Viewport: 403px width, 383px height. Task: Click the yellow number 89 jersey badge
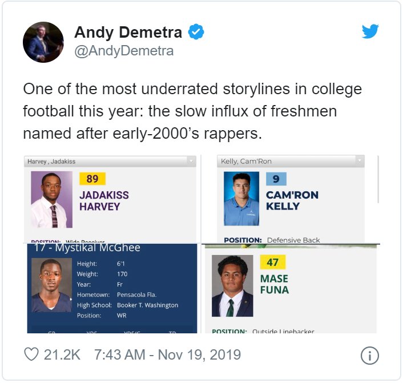[x=92, y=179]
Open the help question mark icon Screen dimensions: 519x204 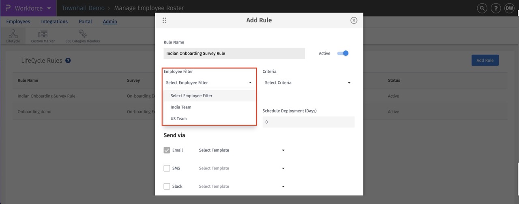point(495,8)
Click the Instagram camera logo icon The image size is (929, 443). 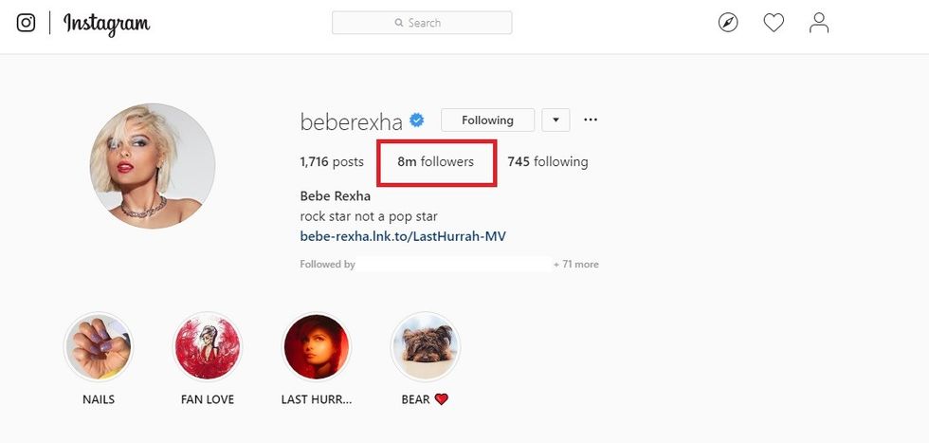26,23
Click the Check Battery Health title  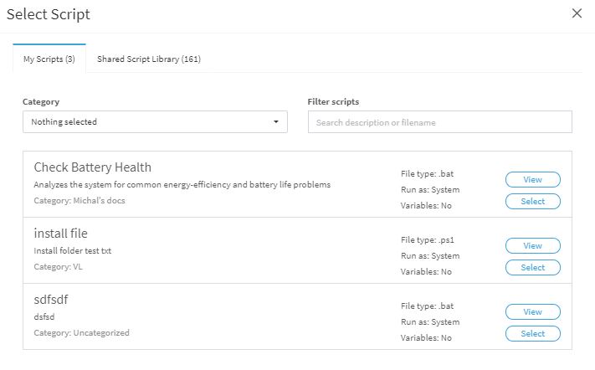click(x=93, y=167)
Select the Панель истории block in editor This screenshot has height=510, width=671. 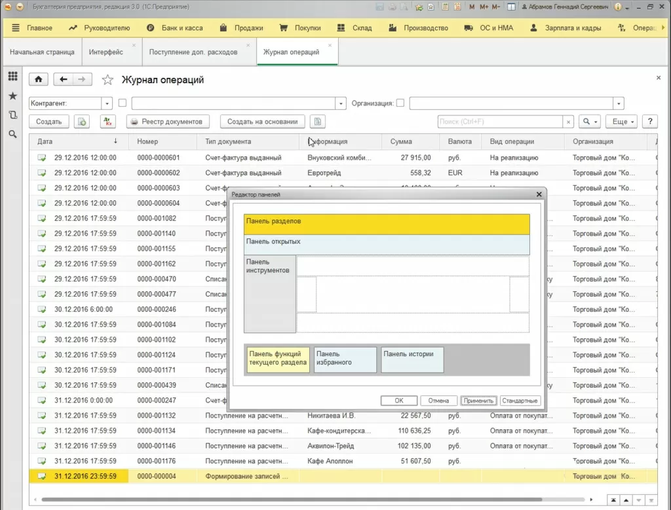(x=412, y=359)
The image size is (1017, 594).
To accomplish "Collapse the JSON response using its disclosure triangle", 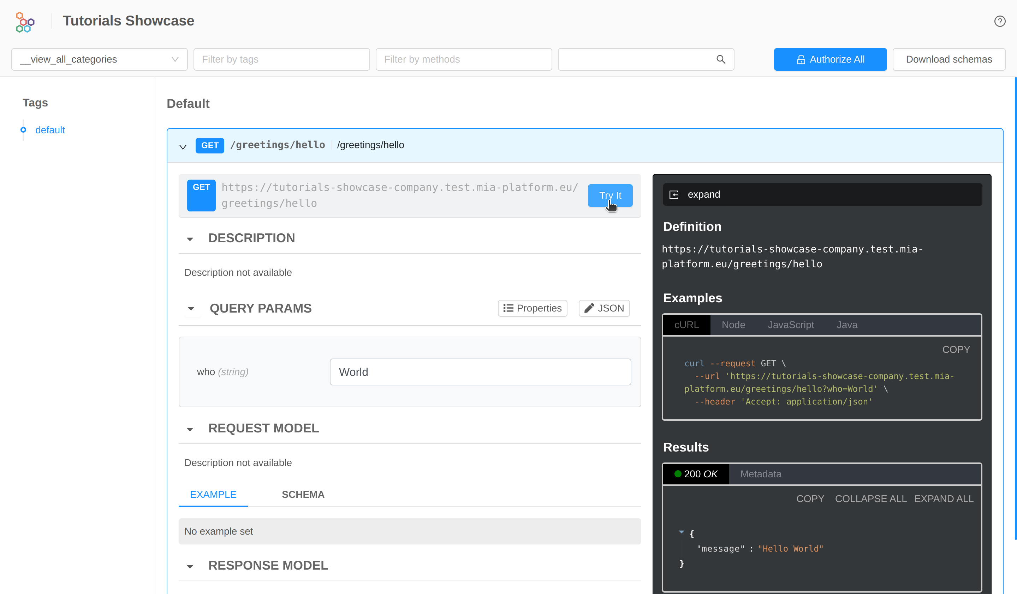I will click(682, 532).
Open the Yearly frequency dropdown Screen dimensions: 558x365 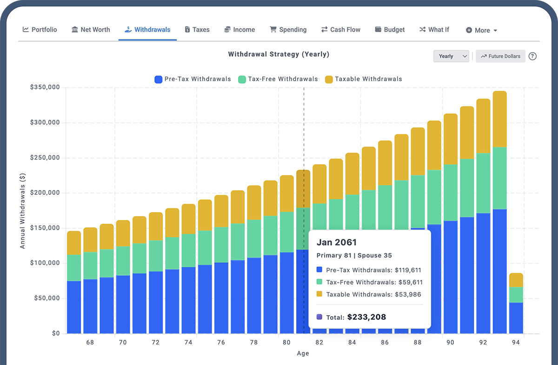451,56
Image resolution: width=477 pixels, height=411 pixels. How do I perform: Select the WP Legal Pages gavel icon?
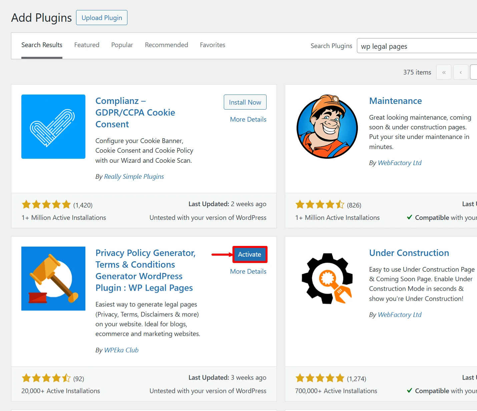coord(53,278)
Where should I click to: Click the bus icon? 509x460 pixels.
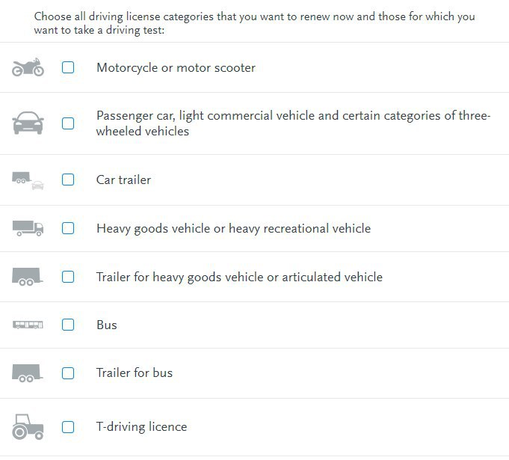pyautogui.click(x=28, y=325)
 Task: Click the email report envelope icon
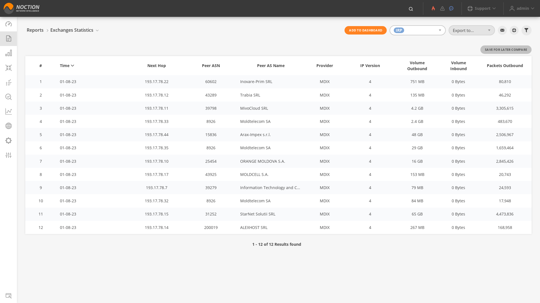[502, 30]
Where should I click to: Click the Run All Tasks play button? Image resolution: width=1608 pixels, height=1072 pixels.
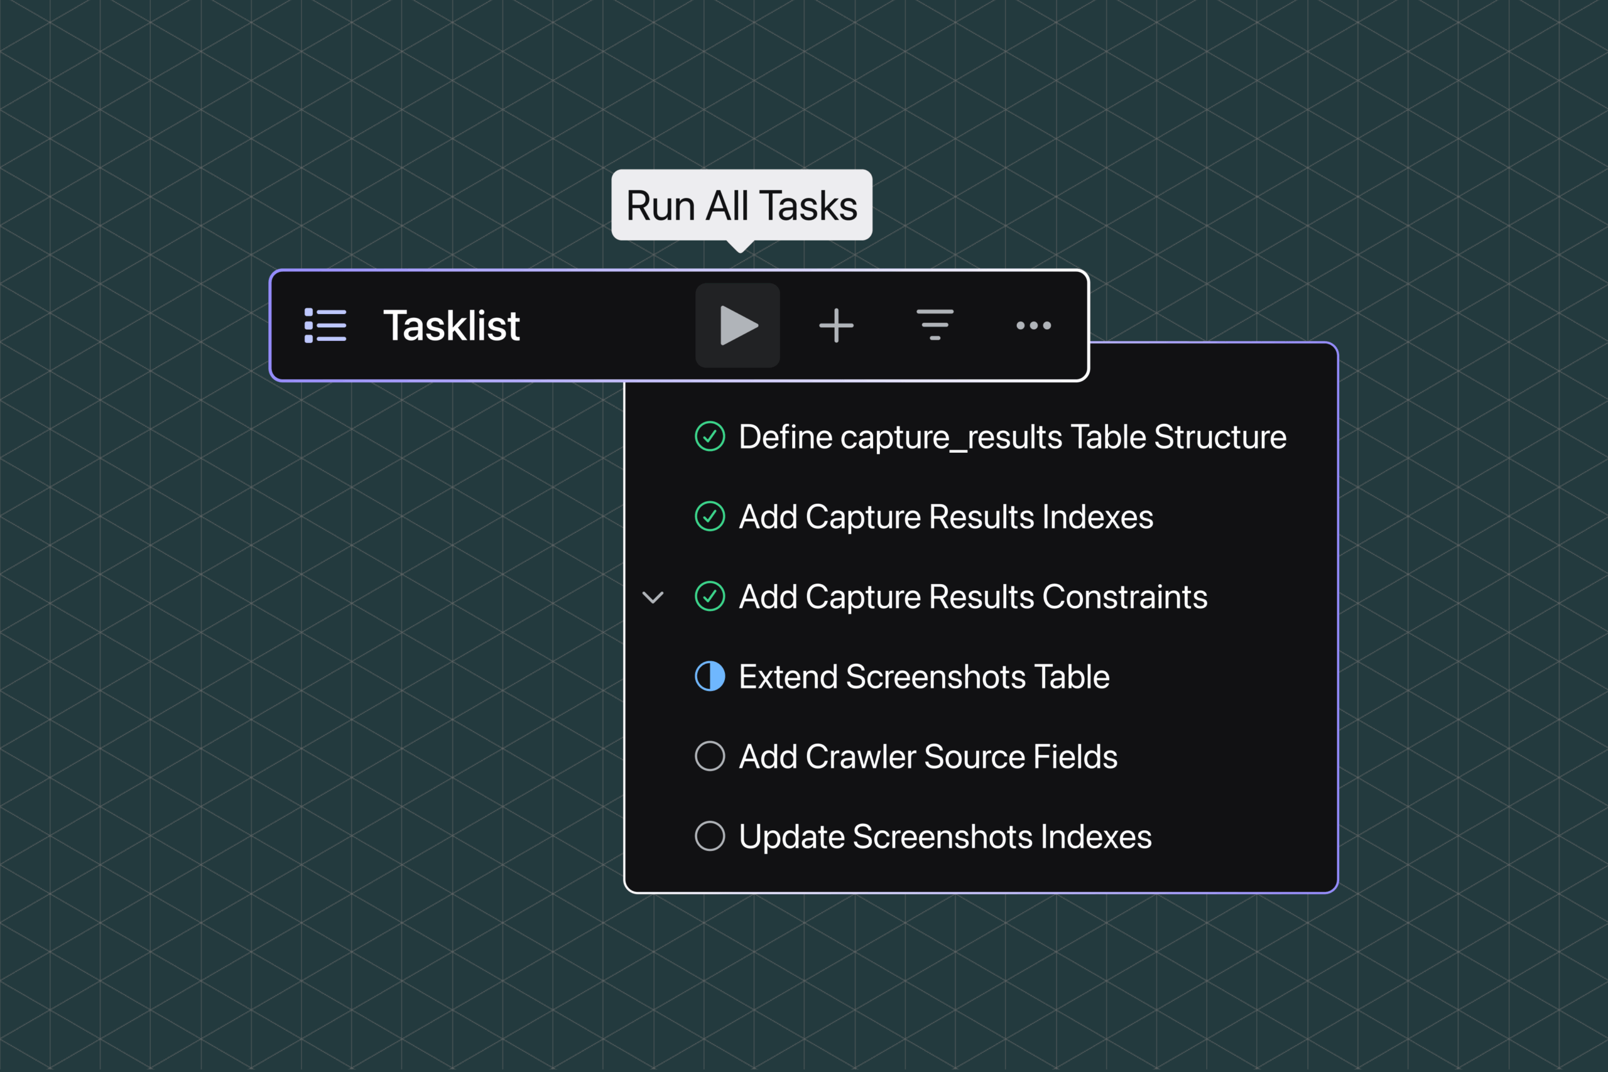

TASK TO CARRY OUT:
Transcribe everything in the listing from the line containing "Image resolution: width=477" down to the end of the listing, including both of those ends. Leave the pictures out of your copy.

SOLUTION:
Image resolution: width=477 pixels, height=411 pixels. How do I perform: Select the WP Legal Pages gavel icon?
coord(53,278)
Where should I click to: Click the bus icon? 509x460 pixels.
pyautogui.click(x=28, y=325)
 Task: Click the email report envelope icon
[502, 30]
Where should I click to: Click the Run All Tasks play button? Image resolution: width=1608 pixels, height=1072 pixels.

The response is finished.